→ Exercise objective: Return each of the following entries word for word, leaving out the pictures.

** START OF Data for this task **

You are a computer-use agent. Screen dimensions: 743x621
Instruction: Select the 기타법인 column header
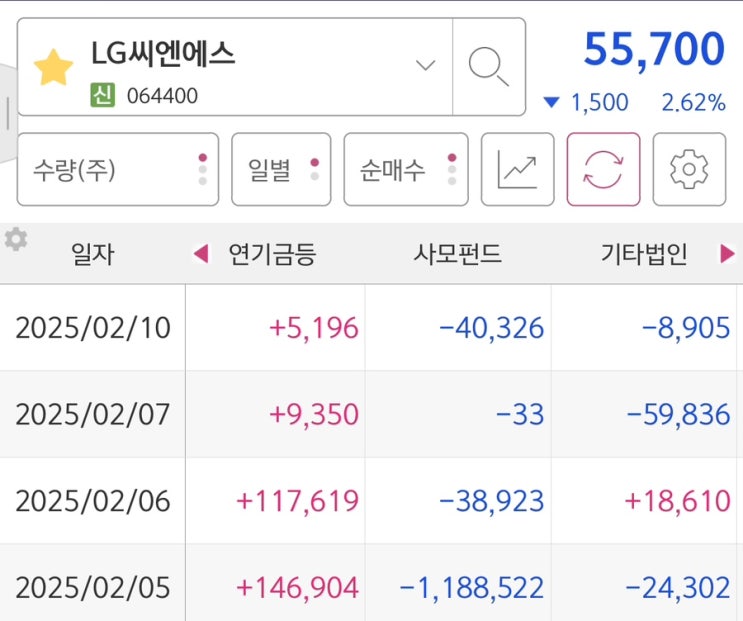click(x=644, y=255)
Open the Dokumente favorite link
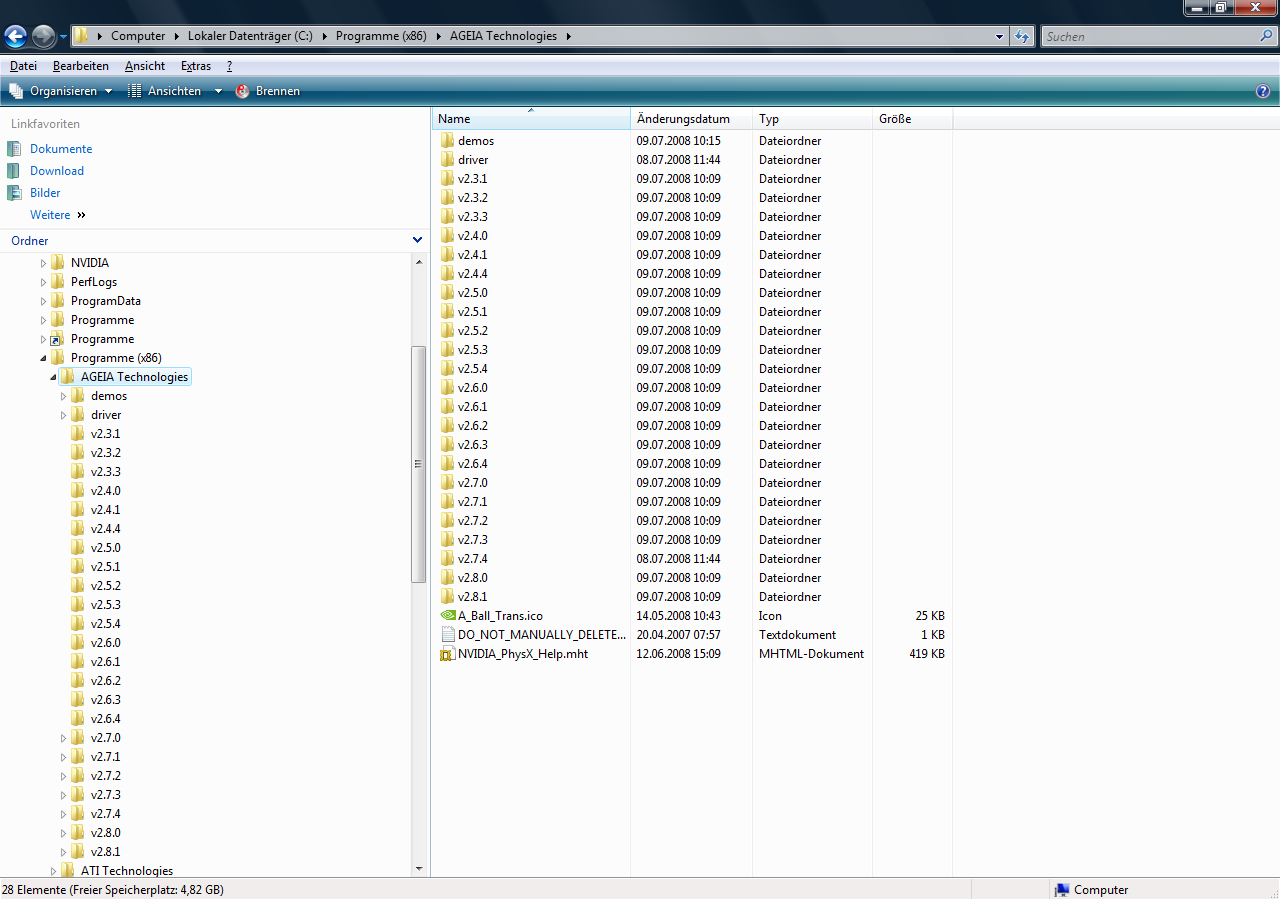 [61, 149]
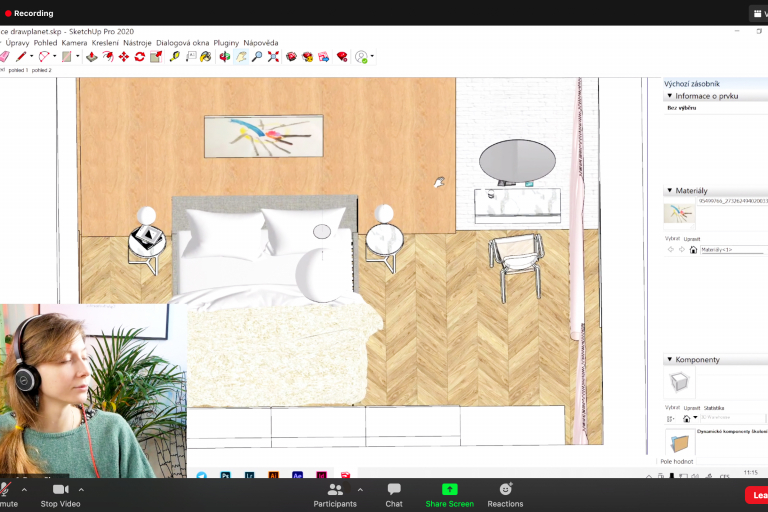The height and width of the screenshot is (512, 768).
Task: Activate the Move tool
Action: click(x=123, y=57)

** END OF Data for this task **

→ Complete output:
You are a computer-use agent. Screen dimensions: 743x621
Instruction: Select the 기타법인 column header
click(x=644, y=255)
Open the Dokumente favorite link
 [61, 149]
The height and width of the screenshot is (512, 768).
Task: Activate the Move tool
Action: click(x=123, y=57)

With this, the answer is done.